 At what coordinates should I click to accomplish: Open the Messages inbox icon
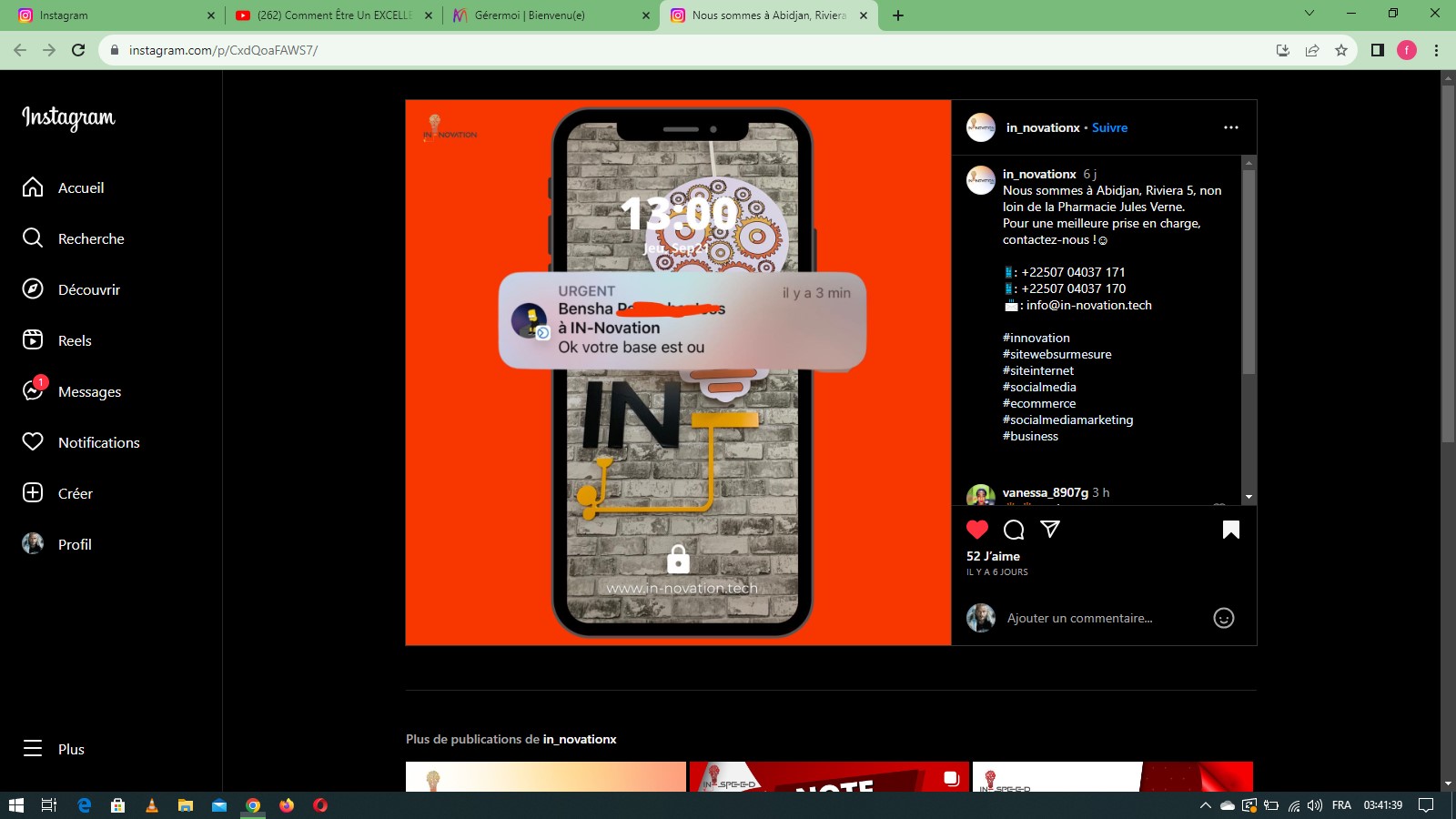[33, 391]
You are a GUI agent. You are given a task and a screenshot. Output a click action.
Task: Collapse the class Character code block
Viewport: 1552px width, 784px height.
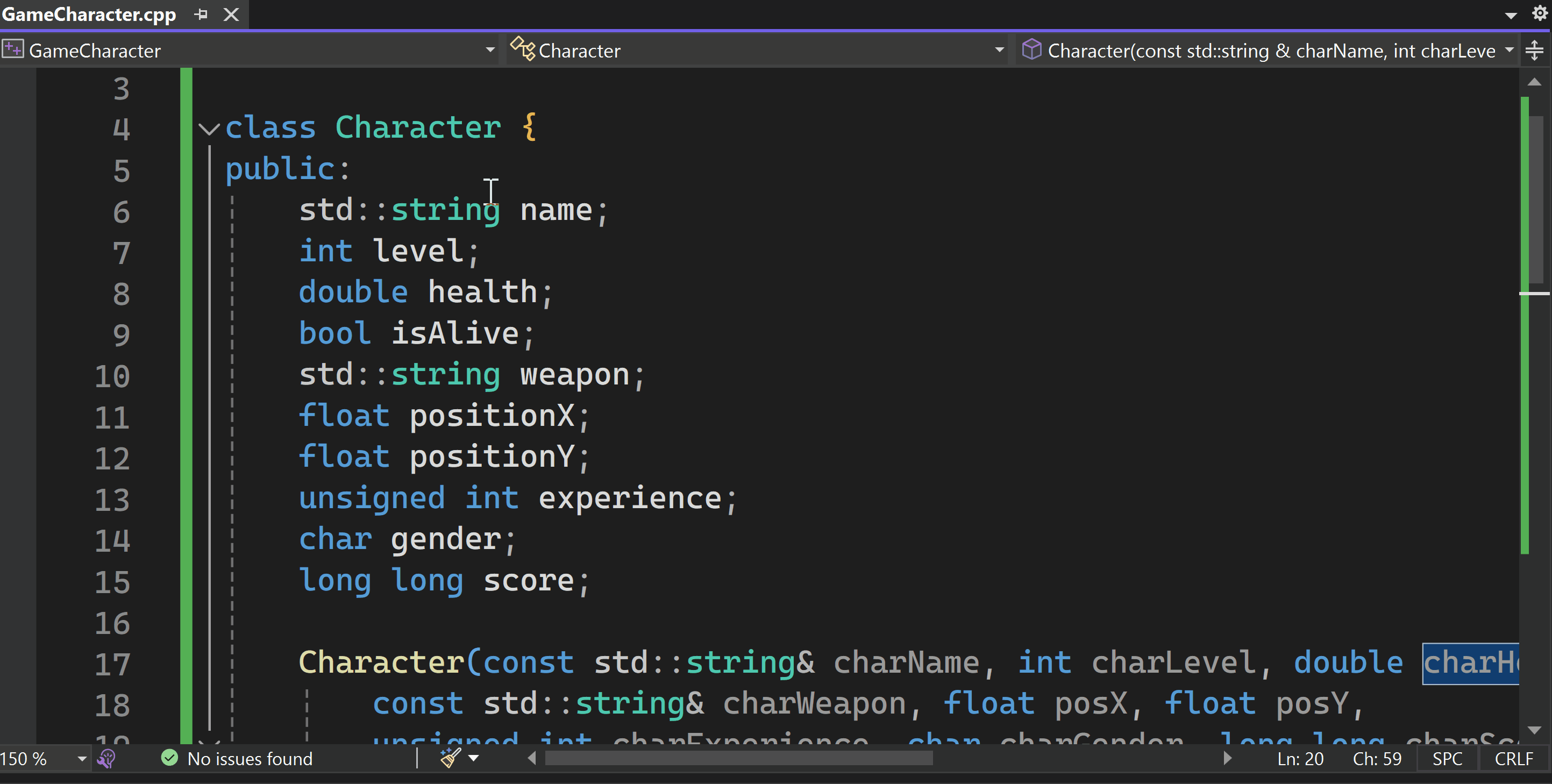pyautogui.click(x=209, y=129)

#### [Goal]
Echo the text of the records above word for word, leaving out the pictures.

#### [Exercise solution]
 At what coordinates should I click to accomplish: Open the Messages inbox icon
[33, 391]
You are a GUI agent. You are given a task and a screenshot. Output a click action.
Task: Collapse the class Character code block
Viewport: 1552px width, 784px height.
pyautogui.click(x=209, y=129)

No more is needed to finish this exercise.